## Input for this task
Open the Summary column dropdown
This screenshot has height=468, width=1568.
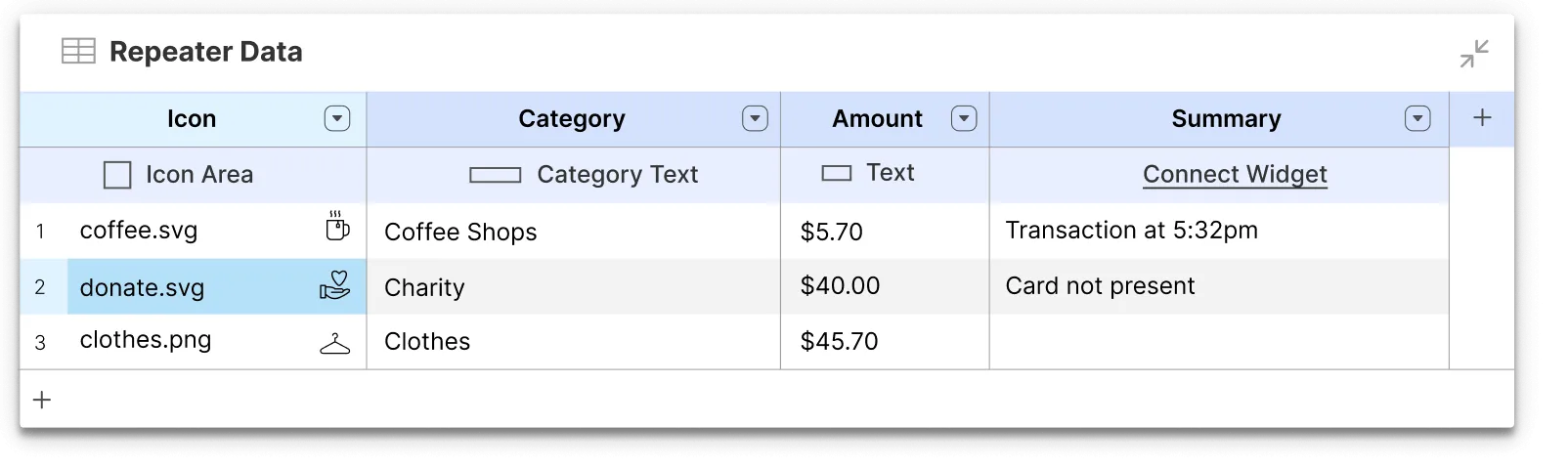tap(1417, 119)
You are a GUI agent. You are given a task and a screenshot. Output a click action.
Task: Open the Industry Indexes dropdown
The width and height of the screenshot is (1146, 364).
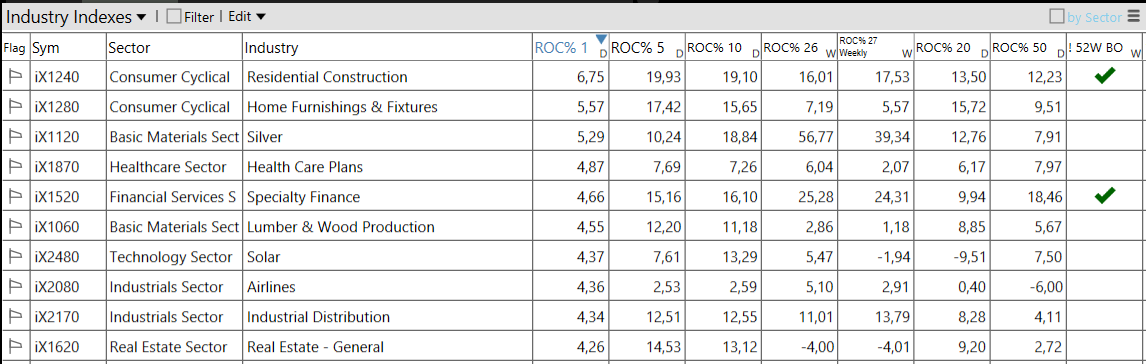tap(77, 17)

## Exercise brief
Reproduce the listing above exactly, excluding all pictures.

## Completed exercise
Open the Summary column dropdown
This screenshot has height=468, width=1568.
tap(1417, 119)
You are a GUI agent. You are given a task and a screenshot. Output a click action.
Task: Open the Industry Indexes dropdown
The width and height of the screenshot is (1146, 364).
tap(77, 17)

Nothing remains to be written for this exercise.